EXERCISE REQUIREMENTS »
The result should be an exact copy of only the lines from the one holding "Where should I" through the last line of the data below, please, without pictures.

:: INFORMATION GIVEN

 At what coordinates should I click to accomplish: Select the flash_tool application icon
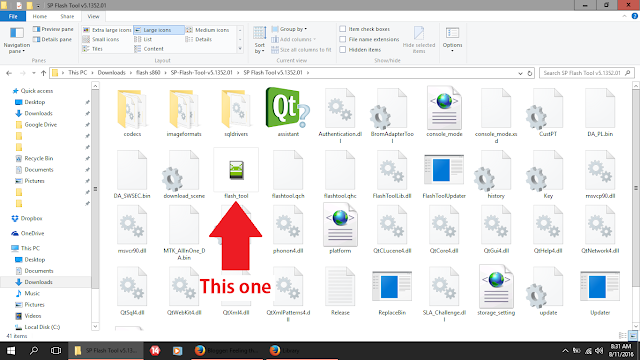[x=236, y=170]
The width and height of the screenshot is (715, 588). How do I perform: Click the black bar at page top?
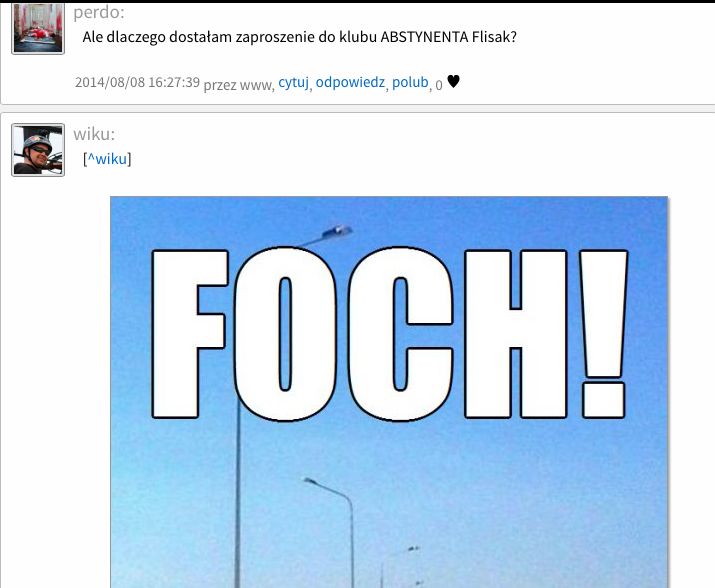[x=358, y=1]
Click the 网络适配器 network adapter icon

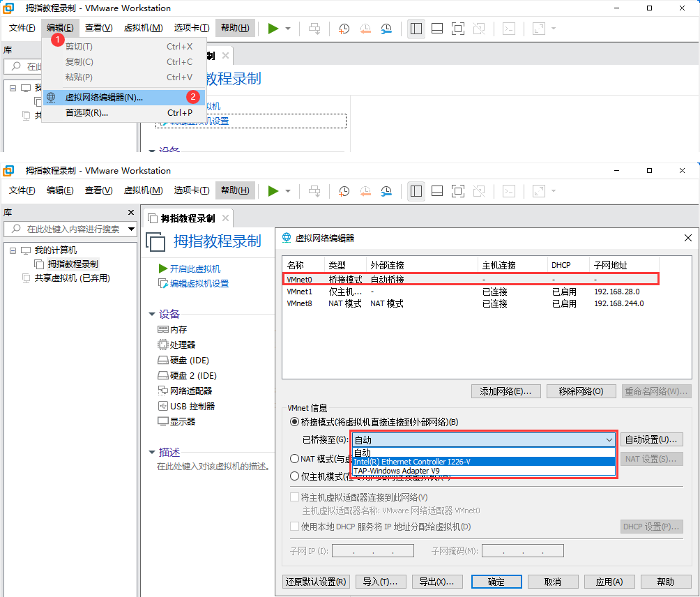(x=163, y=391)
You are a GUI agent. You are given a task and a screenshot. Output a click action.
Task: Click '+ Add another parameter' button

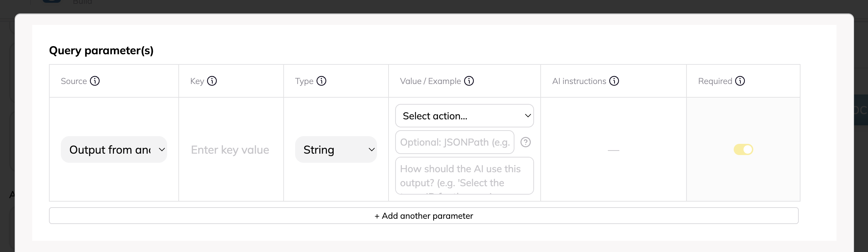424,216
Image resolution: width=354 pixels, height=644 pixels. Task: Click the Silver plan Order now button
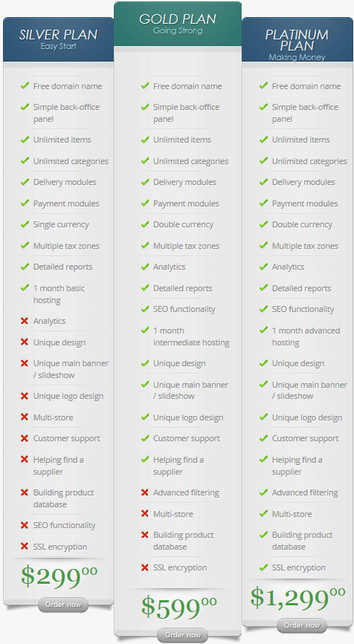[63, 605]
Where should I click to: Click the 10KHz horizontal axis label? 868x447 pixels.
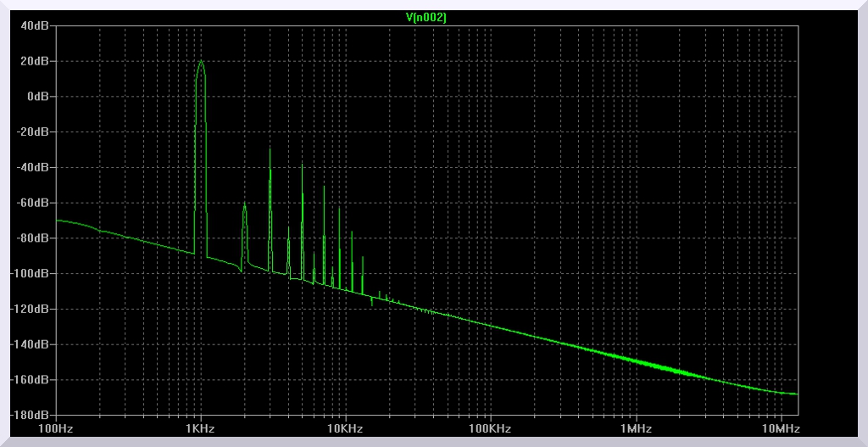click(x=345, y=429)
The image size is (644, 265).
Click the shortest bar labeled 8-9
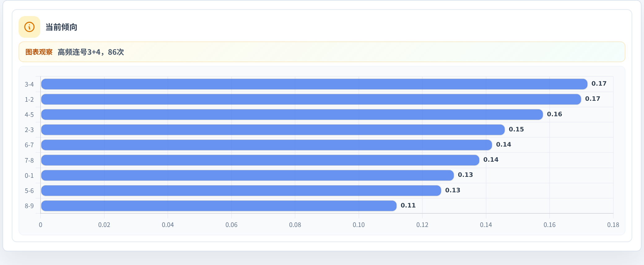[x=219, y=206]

::::

TASK OUTPUT »
Where should I click to: Click the 10KHz horizontal axis label? 868x447 pixels.
click(x=345, y=429)
The image size is (644, 265).
Click the shortest bar labeled 8-9
[x=219, y=206]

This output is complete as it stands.